The past decade has witnessed an explosion of research on a fundamental cell biology pathway called autophagy (Greek for “self-eating”). The discovery of evolutionarily conserved genes (initially identified in yeast) that are required for autophagy has enabled scientists to uncover a vast array of homeostatic, developmental, and other physiological functions of autophagy. Moreover, increasing evidence suggests that the deregulation of autophagy may contribute to a broad spectrum of mammalian diseases (Levine and Kroemer, 2008; Mizushima et al., 2008). Consequently, there is a rapidly growing need among scientists to be able to accurately detect autophagy and to study its function in diverse biological processes, especially in mammalian systems.
Research in mammalian autophagy has been historically plagued by two major considerations. First, there has been the challenge of capturing a “dynamic process” with “static measurements,” and the inherent limitations associated with making biological inferences based on such measurements. Second, there has been the challenge of separating “form” from “function,” and avoiding the common pitfall of assigning physiological functions to autophagy based on its detection (or lack thereof) in a given physiological setting. These two challenges likely underlie many of the misconceptions in our historical understanding of the functions of mammalian autophagy. For example, certain neurodegenerative and myodegenerative diseases were initially believed to result, at least in part, from increased autophagy (based on microscopic visualization of increased numbers of early intermediates in the pathway) when, in reality, the accumulation of early intermediates in such diseases likely represents a block in later stages of the autophagy pathway (Levine and Kroemer, 2008; Mizushima et al., 2008; Rubinsztein, 2006). Autophagy, a common morphological feature in dying cells, was also often erroneously presumed to be a cell death pathway, whereas it now seems clear that one of its major functions is to fight to keep cells alive under stressful “life-threatening” conditions (Kroemer and Levine, 2008).

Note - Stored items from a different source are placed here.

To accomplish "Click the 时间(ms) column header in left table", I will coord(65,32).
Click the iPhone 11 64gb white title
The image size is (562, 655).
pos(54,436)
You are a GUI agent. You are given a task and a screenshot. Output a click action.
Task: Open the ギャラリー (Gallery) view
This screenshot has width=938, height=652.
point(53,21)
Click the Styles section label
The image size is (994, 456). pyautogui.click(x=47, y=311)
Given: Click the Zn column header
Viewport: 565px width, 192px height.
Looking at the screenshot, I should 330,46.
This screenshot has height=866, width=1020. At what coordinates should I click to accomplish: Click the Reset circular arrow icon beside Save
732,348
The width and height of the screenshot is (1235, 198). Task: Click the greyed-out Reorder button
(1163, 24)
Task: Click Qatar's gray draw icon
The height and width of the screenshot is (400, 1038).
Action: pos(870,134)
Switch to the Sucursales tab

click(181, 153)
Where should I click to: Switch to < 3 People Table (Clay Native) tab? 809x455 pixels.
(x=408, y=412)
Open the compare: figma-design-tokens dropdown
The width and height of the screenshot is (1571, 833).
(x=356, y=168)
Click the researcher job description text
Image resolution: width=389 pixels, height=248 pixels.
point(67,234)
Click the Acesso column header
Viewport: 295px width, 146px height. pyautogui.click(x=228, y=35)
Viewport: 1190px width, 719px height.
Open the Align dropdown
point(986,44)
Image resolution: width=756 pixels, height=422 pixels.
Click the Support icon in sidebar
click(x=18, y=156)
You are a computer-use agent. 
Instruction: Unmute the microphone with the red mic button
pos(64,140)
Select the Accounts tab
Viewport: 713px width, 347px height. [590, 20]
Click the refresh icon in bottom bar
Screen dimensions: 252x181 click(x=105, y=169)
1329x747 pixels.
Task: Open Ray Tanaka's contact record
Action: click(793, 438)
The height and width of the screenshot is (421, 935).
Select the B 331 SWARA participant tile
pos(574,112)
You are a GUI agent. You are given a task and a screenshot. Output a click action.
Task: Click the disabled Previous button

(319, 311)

These historical challenges in mammalian autophagy research have been partially overcome by applying advances in the elucidation of autophagy’s molecular mechanisms to the development of new methods in autophagy research. Accordingly, within the past decade, numerous new techniques have been developed both (1) to monitor autophagy as a dynamic process and (2) to modulate autophagy in order to probe its functions in a given cellular process. The aim of this Primer is to provide a critical overview of currently available techniques in mammalian autophagy research and the limitations in their interpretation. More detailed information on each technique can also be found in other reviews (Klionsky et al., 2008a; Mizushima, 2004; Mizushima and Yoshimori, 2007; Rubinsztein et al., 2009).
Autophagy is a general term for processes by which cytoplasmic materials including organelles reach lysosomes for degradation (Levine and Kroemer, 2008; Mizushima et al., 2008; Rubinsztein, 2006). Among the three types of autophagy (macroautophagy, microautophagy, and chaperone-mediated autophagy), the most extensively studied is macroautophagy. Chaperone-mediated autophagy involves the direct translocation of cytosolic proteins across the lysosomal membrane, which requires protein unfolding by chaperone proteins. Microautophagy involves inward invagination of lysosomal membrane, which delivers a small portion of cytoplasm into the lysosomal lumen.
Macroautophagy (simply referred to as autophagy hereafter) is the pathway that will be the focus of this Primer. This pathway is conserved from yeast to mammals, and is mediated by a special organelle termed the autophagosome. Upon induction, a small vesicular sac called the isolation membrane or phagophore elongates and subsequently encloses a portion of cytoplasm, which results in the formation of a double-membraned structure, the autophagosome (Figure 1 and Figure 2). Then, the outer membrane of the autophagosome fuses with a lysosome (to form an autolysosome), leading to the degradation of the enclosed materials together with the inner autophagosomal membrane. The endosome can also fuse with the autophagosome (to form an amphisome) before fusion with the lysosome. Amino acids and other small molecules that are generated by autophagic degradation are delivered back to the cytoplasm for recycling or energy production. The methods described below detect different stages of the autophagy pathway (e.g., early autophagosome, autolysosome, autophagic degradation products) and should be used coordinately with each other to determine whether an increase in intermediates in the pathway represents a true increase in autophagic degradation or rather, a block in the completion of the autophagic pathway (Figure 3 and Figure 4).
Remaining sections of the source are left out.